Yesterday was a beautiful day. I went home to celebrate the homegoing of one of my oldest family members, Cousin Jack, my Grandmother’s first cousin. What a blessing is it to experience 96 years of life! Always a smile on his face unless he was ready to go or annoyed. He & Grandma can catch up in Heaven now. I remember her telling stories of them growing up together & yelling at each other across the creek. I imagine little kids: “Hey Jack!, Hey Chris!” When you’ve been family for 90+ years, you literally know almost everything about a person. Every piece of dirt on them. Every accomplishment. Every heartbreak. Every moment of triumph and moment of defeat. Every first and every last.

The children of two brothers: One having all boys; One having all girls. Growing up together in rural Sparta, Georgia. What they must have experienced growing up in a time where being Black could be a death sentence. Before cars. Before microwaves & television. Before lynching was frowned upon. Before civil rights. When all you had was what you grew or made yourself. When greetings were: “Yes mam.” “No mam.” “Yes sir” and “No sir.” Before social media. When social media was hanging out on the porch. Before mega churches. When you attended the Baptist Church your parents attended and their parents attended because that’s just what you did. Before vegetarian or pescatarian was a thing. When organic meant you grew it in your garden or killed it/skinned it/cooked it all at home. They knew a different kind of strength than any I think I would have. A hardness and a softness at the same time. A matter of factness. They understood the importance of joy and none more so than when you experience pain. I can’t imagine. They watched the whole world change. They watched each other grow and change. Age yet remain the same.

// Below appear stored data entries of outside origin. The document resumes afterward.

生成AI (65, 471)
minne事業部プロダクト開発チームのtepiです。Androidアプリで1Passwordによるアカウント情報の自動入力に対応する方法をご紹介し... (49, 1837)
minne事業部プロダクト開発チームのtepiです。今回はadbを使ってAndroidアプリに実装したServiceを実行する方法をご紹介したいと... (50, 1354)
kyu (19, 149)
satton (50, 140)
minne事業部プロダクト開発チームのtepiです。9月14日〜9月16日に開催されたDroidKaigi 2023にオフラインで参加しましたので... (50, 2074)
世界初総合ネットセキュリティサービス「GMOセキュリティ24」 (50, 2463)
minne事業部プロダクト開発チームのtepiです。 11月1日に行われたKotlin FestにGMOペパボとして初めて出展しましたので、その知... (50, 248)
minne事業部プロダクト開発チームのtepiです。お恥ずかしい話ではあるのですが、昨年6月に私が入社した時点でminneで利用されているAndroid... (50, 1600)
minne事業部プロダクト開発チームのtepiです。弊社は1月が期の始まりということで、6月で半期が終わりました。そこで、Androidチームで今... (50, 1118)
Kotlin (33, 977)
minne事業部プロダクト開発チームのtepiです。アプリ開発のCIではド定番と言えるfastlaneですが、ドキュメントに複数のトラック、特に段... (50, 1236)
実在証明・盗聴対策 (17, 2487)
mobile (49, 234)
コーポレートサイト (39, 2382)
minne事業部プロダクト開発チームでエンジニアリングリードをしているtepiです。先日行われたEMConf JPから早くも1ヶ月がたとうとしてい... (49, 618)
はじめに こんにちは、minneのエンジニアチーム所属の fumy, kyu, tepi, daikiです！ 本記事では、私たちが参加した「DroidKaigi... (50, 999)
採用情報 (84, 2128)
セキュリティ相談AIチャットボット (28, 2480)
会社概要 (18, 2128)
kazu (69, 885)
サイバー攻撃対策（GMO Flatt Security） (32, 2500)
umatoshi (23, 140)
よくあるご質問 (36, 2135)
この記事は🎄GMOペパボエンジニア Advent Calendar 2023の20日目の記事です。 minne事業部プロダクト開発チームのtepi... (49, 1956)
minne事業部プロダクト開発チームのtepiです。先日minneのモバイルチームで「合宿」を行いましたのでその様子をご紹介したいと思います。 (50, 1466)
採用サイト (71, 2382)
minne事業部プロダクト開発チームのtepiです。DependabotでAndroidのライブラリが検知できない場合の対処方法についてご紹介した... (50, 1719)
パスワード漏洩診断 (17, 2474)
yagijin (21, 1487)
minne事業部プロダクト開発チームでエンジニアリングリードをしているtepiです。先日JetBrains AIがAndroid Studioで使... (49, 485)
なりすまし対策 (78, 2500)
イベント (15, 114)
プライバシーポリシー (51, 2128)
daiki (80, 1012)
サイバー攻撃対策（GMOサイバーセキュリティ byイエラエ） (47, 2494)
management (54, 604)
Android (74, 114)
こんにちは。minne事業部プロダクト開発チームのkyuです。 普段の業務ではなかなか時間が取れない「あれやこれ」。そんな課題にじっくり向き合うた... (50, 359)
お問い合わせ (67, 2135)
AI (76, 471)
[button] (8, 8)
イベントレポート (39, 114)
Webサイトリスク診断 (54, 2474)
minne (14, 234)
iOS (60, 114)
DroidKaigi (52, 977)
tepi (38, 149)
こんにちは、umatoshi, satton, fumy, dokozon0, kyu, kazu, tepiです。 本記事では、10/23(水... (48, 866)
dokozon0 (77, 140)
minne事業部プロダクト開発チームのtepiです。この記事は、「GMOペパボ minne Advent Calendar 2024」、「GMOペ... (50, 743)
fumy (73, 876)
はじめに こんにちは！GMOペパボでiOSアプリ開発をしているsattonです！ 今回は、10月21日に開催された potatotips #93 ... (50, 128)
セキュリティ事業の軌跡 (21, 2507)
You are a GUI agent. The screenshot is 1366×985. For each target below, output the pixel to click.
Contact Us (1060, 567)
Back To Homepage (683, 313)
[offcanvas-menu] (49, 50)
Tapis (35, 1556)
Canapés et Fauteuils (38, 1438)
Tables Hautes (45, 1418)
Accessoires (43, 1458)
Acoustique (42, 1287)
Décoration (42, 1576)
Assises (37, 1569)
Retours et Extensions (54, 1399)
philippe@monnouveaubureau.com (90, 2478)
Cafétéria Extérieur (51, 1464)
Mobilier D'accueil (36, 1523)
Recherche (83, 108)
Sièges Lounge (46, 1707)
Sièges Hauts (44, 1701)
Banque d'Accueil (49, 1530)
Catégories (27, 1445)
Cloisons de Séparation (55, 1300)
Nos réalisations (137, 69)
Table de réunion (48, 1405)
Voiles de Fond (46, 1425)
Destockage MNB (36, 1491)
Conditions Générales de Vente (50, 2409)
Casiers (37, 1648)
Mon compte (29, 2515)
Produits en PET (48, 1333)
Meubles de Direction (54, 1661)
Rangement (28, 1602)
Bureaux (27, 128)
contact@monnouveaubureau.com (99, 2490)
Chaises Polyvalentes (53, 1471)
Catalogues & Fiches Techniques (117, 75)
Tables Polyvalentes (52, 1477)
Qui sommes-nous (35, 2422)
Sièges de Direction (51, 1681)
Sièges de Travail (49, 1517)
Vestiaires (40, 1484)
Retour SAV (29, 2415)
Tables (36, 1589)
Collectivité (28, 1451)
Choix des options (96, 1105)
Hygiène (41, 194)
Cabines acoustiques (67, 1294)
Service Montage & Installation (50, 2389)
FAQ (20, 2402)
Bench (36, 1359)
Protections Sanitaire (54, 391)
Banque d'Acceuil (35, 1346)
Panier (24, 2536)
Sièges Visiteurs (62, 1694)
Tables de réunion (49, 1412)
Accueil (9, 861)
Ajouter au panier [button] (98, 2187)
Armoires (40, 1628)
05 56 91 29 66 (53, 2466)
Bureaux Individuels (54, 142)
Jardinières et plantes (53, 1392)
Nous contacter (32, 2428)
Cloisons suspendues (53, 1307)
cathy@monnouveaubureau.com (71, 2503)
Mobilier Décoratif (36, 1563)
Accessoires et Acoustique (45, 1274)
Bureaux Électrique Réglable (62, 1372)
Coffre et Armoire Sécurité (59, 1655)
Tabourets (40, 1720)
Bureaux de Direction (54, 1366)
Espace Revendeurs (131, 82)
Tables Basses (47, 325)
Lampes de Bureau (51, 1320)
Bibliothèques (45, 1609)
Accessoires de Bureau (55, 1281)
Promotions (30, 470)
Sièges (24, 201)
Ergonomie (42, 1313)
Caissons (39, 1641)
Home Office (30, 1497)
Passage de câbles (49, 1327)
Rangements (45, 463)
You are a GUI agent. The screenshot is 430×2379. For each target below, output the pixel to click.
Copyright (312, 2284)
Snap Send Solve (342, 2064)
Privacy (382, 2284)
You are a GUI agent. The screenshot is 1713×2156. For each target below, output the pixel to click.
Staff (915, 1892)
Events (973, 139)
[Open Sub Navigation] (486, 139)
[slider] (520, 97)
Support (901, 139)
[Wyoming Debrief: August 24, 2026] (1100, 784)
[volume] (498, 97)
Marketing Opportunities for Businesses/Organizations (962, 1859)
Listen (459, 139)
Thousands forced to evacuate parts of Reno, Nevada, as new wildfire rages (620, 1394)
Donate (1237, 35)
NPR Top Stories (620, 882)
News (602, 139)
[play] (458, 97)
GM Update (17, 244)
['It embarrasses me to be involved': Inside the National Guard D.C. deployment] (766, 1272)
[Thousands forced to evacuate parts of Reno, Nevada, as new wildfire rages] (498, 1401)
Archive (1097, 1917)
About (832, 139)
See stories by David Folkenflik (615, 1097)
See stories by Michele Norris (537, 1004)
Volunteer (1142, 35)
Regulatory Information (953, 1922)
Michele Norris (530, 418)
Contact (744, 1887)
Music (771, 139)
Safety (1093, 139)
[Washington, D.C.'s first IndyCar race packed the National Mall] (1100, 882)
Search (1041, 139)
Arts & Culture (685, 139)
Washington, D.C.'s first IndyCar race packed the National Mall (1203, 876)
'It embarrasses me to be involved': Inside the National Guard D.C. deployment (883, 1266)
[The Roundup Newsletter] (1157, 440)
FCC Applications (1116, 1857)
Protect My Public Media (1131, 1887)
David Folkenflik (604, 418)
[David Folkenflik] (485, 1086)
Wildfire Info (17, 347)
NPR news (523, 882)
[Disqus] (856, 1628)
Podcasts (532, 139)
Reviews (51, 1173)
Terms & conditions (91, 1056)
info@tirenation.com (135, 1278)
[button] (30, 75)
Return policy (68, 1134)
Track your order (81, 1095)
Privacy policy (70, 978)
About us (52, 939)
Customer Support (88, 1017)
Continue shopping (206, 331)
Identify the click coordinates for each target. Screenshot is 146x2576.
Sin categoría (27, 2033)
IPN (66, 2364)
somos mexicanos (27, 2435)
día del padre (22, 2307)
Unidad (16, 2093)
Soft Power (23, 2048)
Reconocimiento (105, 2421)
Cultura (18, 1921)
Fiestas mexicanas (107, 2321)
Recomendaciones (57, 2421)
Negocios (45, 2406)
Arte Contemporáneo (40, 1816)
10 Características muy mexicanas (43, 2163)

He would come to visit my Grandmother when she became ill. She had been diagnosed with terminal cancer. We knew she didn’t have long. She knew she didn’t have long. He knew too. It was a short turnaround between her diagnosis and her passing. When she got home from the hospital, we just wanted to make her as comfortable as possible. She had an influx of visitors. Sooo many visitors. Way past driving age although known to be caught driving in the early part of his 90’s, his nephew would drive him around. I saw the truck pull up…and always in the same spot. Left side of the front yard right up under the pecan tree. Coming to see Grandma. He had been coming every other day. He would come in and pull his chair up right beside hers on this day. (It was actually in the middle of the doorway) We just went around. She was not feeling well that day. She was pretty much unresponsive. In sedation from either the medicine or from the pain. Her body was tired and so was she and so she rested. He would talk into her ear. He held her hand. He told jokes to her. There were times when he would just stare at her…He did whatever he could to let her know he was there and that he loved her. The kind of thing that brought tears to your eyes.  I know she could hear him. I hoped she could hear him. Although she wasn’t able to respond, I hoped she could. You could see him trying to put on a happy front. He was this very positive, lively, jovial man. But I saw…

There was a sadness in his eyes. A look of disappointment on his face. He knew his cousin, almost like a sister, was leaving this Earth soon. He could tell. And although he understood life and death, heaven and earth; The woman he’d known all of her life would be gone soon. I felt for him. I loved her more than I can explain. It was in that moment I saw how much someone else loved her and he had called genetic shotgun. 188 years between them. Amazing does it no justice.

I loved him for that. Loved him more for loving her. I’ll remember the man that gave the firm hugs and sugar. He, a humble man who loved his family and showed love to anyone he came in contact with. She, a humble woman who loved her family and showed loved to anyone she came in contact with. That’s how they were raised. Instilling in us that we are no better than anyone else and God loves everybody the same: rich, poor, pretty, ugly. The elders who sat at the head table at our big family gatherings and reunions, along with my Aunt Mae, now 96 herself.

Standing at the grave site surrounded by family members, I was aware of how powerful and important family bonds are. How those people you never chose are born into your life. Become a staple in your life. People you can’t imagine your life without. Knowing one day you will have to imagine your life without them because immortality is not real and one day they will transition. To heaven, the other place, or whatever afterlife you believe in. That that moment may be surreal. Knowing that even after life, we will see each other again. Because for eternity, we are still connected to one another. Some bonds are forever. Family.

GERMANY-ELDERLY

Take A Long Walk.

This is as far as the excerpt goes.